◆ Problem statement ◆
Please state the number of lines in the entries below where the word "agent" appears. Include nothing else.

[Saved entries]
+ + +
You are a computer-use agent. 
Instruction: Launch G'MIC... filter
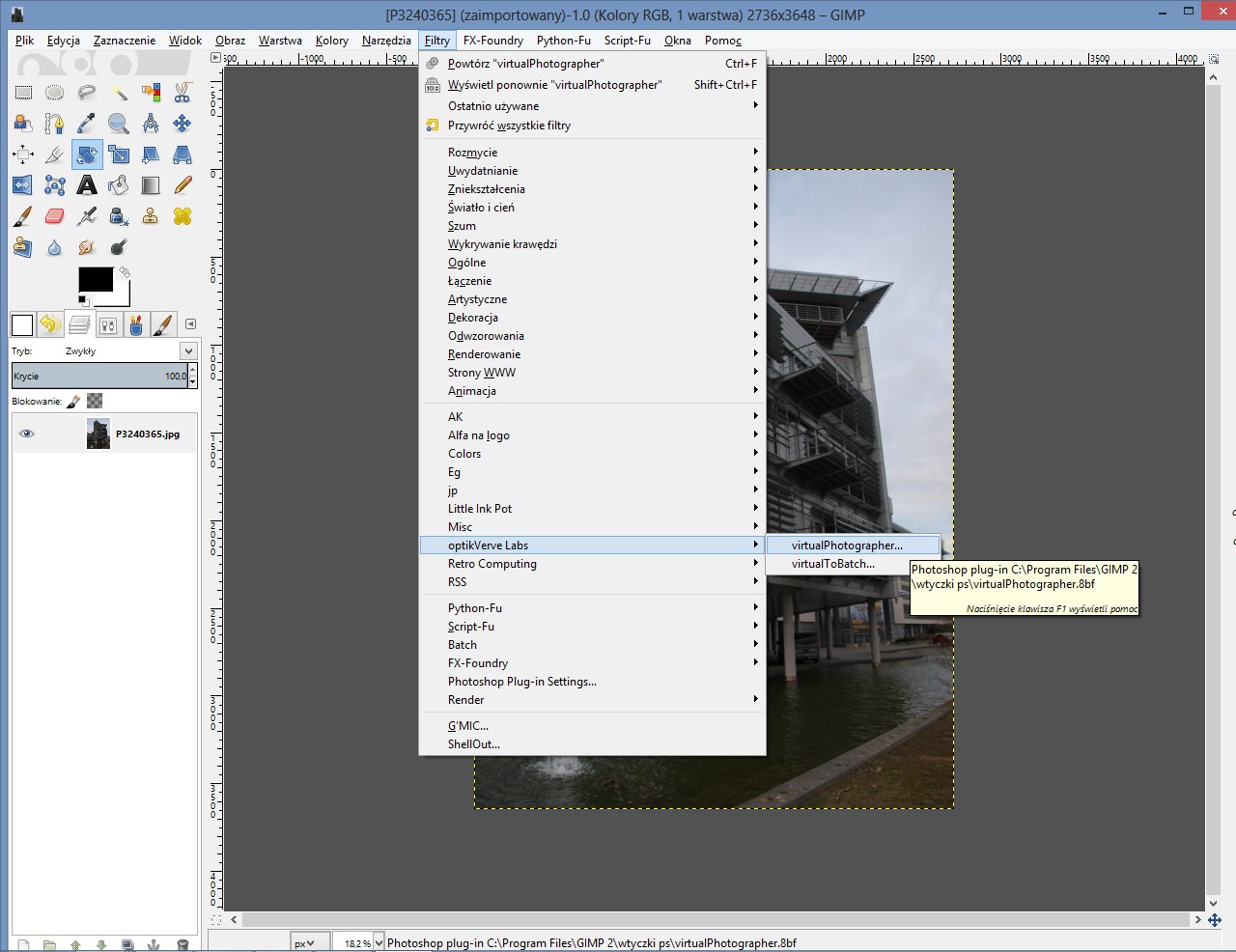pos(467,726)
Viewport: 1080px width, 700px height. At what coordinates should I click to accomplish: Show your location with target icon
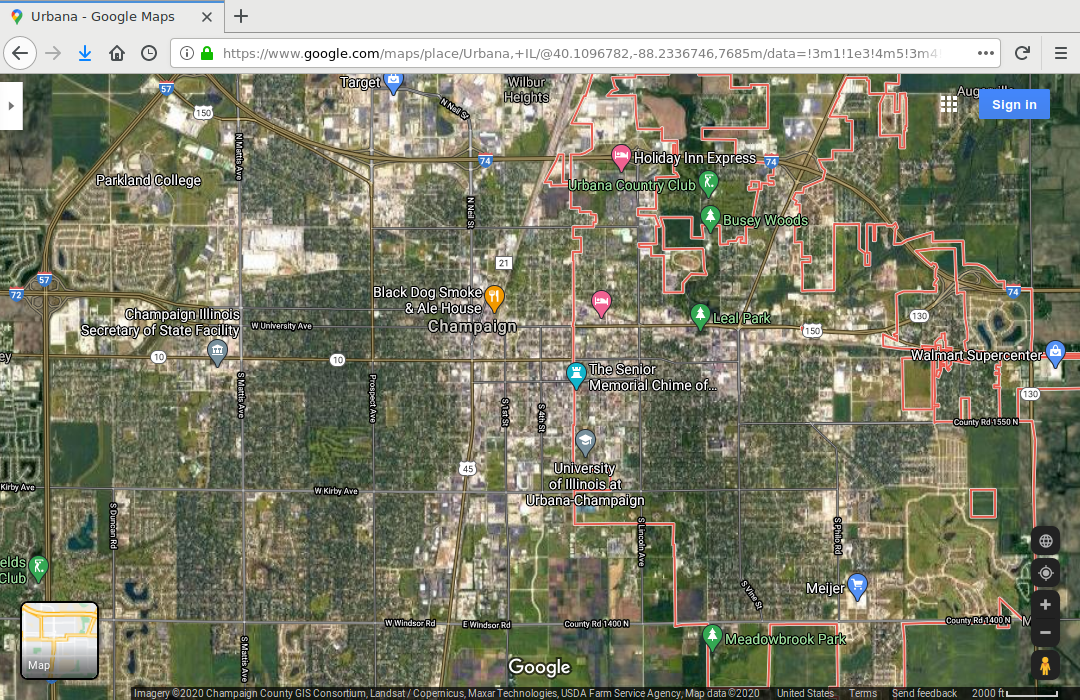point(1045,573)
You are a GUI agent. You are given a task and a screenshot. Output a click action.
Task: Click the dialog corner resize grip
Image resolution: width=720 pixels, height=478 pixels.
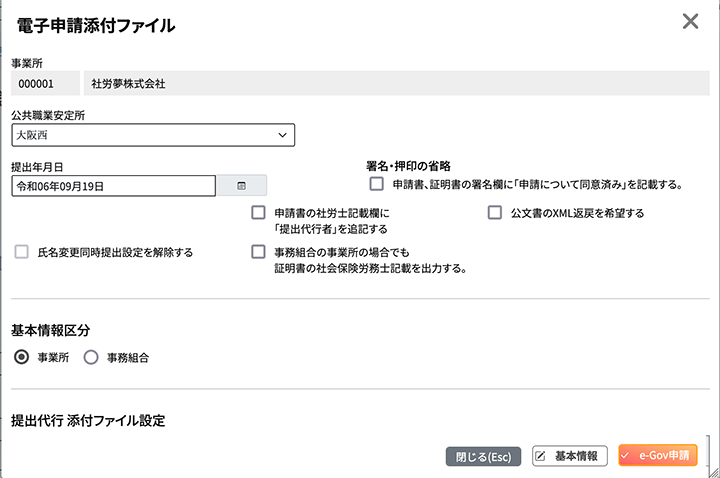pos(714,472)
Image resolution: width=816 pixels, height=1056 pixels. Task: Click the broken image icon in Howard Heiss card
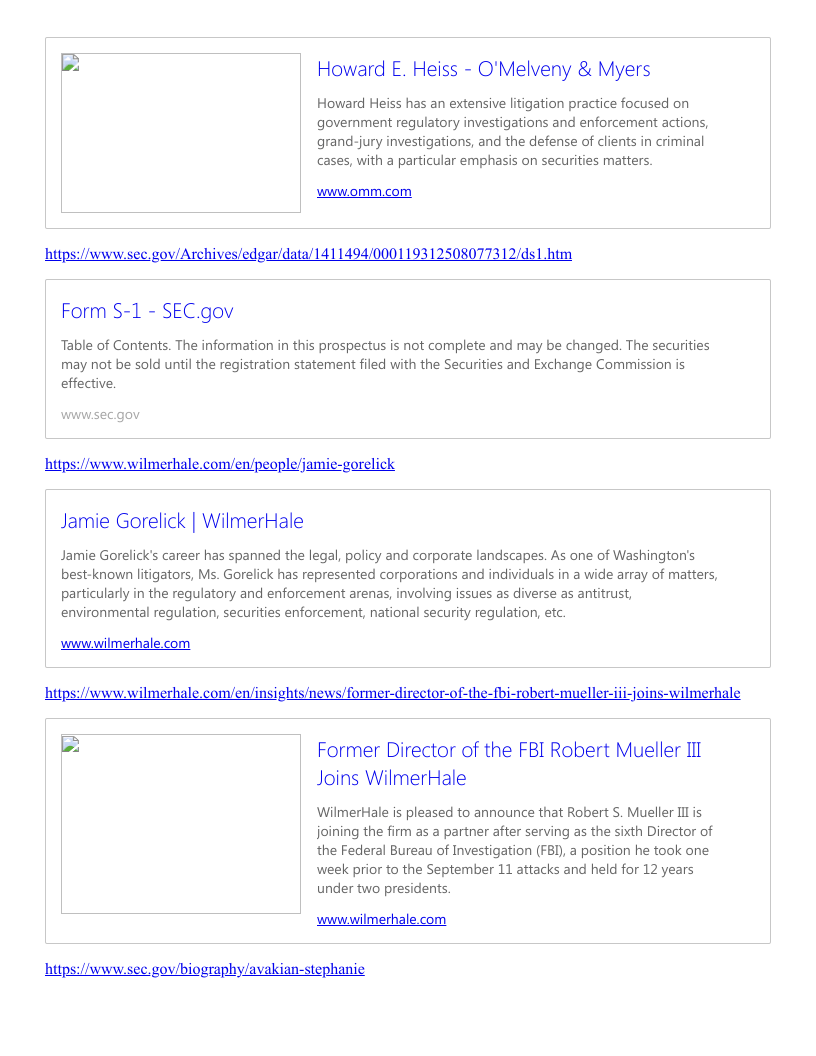(70, 63)
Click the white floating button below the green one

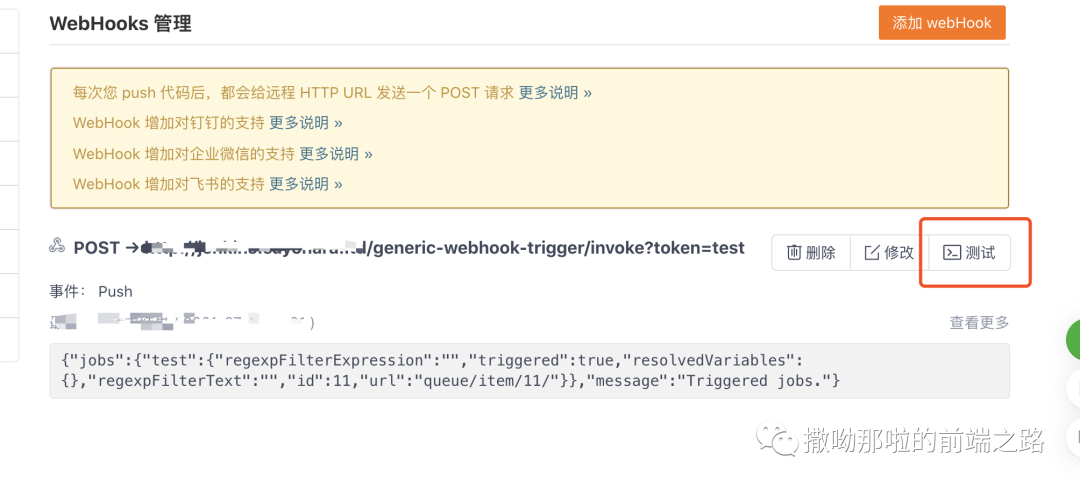1073,387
+ + +
◆ Response box ◆
2